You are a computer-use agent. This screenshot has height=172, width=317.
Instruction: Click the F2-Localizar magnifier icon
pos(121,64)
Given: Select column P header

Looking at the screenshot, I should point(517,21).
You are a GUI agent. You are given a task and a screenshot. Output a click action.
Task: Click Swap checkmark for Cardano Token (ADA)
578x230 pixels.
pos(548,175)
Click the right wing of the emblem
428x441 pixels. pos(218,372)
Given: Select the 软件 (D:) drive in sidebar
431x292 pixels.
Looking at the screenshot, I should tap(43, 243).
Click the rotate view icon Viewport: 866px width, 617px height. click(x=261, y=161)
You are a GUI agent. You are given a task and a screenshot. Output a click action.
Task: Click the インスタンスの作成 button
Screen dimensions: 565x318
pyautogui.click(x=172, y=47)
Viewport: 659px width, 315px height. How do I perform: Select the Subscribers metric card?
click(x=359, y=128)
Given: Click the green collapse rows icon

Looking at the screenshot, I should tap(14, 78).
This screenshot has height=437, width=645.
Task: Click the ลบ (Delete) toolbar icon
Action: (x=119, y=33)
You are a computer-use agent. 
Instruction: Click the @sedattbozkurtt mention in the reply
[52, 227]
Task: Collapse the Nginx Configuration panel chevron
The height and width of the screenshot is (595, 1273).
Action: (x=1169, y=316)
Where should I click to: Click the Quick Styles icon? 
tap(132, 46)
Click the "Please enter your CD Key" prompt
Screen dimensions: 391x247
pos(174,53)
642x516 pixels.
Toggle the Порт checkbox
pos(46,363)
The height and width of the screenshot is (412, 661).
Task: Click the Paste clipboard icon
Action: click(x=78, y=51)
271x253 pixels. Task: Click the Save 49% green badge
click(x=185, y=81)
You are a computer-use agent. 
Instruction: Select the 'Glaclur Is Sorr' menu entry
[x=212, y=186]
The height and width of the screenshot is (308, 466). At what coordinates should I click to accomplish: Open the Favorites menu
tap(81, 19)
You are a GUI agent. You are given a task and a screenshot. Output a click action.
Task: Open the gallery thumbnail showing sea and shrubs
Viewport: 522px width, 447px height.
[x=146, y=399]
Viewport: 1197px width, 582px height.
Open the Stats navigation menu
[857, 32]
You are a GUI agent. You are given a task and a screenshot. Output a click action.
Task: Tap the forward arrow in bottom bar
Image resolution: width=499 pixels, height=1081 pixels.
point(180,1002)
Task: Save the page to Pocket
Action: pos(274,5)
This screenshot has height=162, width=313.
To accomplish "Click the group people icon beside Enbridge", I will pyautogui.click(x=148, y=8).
*****
**WHAT THE TASK REQUIRES**
Would you output every record above exactly as it stands?

**SOLUTION FOR THIS TASK**
You are a computer-use agent. This screenshot has height=172, width=317.
Instruction: Click the F2-Localizar magnifier icon
pos(121,64)
Given: Select column P header

Looking at the screenshot, I should point(517,21).
You are a GUI agent. You are given a task and a screenshot. Output a click action.
Task: Click Swap checkmark for Cardano Token (ADA)
578x230 pixels.
pos(548,175)
Click the right wing of the emblem
428x441 pixels. pos(218,372)
Given: Select the 软件 (D:) drive in sidebar
431x292 pixels.
Looking at the screenshot, I should tap(43, 243).
Click the rotate view icon Viewport: 866px width, 617px height. click(x=261, y=161)
You are a GUI agent. You are given a task and a screenshot. Output a click action.
Task: Click the インスタンスの作成 button
Screen dimensions: 565x318
pyautogui.click(x=172, y=47)
Viewport: 659px width, 315px height. How do I perform: Select the Subscribers metric card?
click(x=359, y=128)
Given: Click the green collapse rows icon

Looking at the screenshot, I should tap(14, 78).
This screenshot has height=437, width=645.
Task: Click the ลบ (Delete) toolbar icon
Action: (x=119, y=33)
You are a computer-use agent. 
Instruction: Click the @sedattbozkurtt mention in the reply
[52, 227]
Task: Collapse the Nginx Configuration panel chevron
The height and width of the screenshot is (595, 1273).
Action: (x=1169, y=316)
Where should I click to: Click the Quick Styles icon? 
tap(132, 46)
Click the "Please enter your CD Key" prompt
Screen dimensions: 391x247
pos(174,53)
642x516 pixels.
Toggle the Порт checkbox
pos(46,363)
The height and width of the screenshot is (412, 661).
Task: Click the Paste clipboard icon
Action: click(x=78, y=51)
271x253 pixels. Task: Click the Save 49% green badge
click(x=185, y=81)
You are a computer-use agent. 
Instruction: Select the 'Glaclur Is Sorr' menu entry
[x=212, y=186]
The height and width of the screenshot is (308, 466). At what coordinates should I click to accomplish: Open the Favorites menu
tap(81, 19)
You are a GUI agent. You are given a task and a screenshot. Output a click action.
Task: Open the gallery thumbnail showing sea and shrubs
Viewport: 522px width, 447px height.
[x=146, y=399]
Viewport: 1197px width, 582px height.
Open the Stats navigation menu
[857, 32]
You are a GUI agent. You are given a task and a screenshot. Output a click action.
Task: Tap the forward arrow in bottom bar
Image resolution: width=499 pixels, height=1081 pixels.
point(180,1002)
Task: Save the page to Pocket
Action: pos(274,5)
This screenshot has height=162, width=313.
To accomplish "Click the group people icon beside Enbridge", I will pyautogui.click(x=148, y=8).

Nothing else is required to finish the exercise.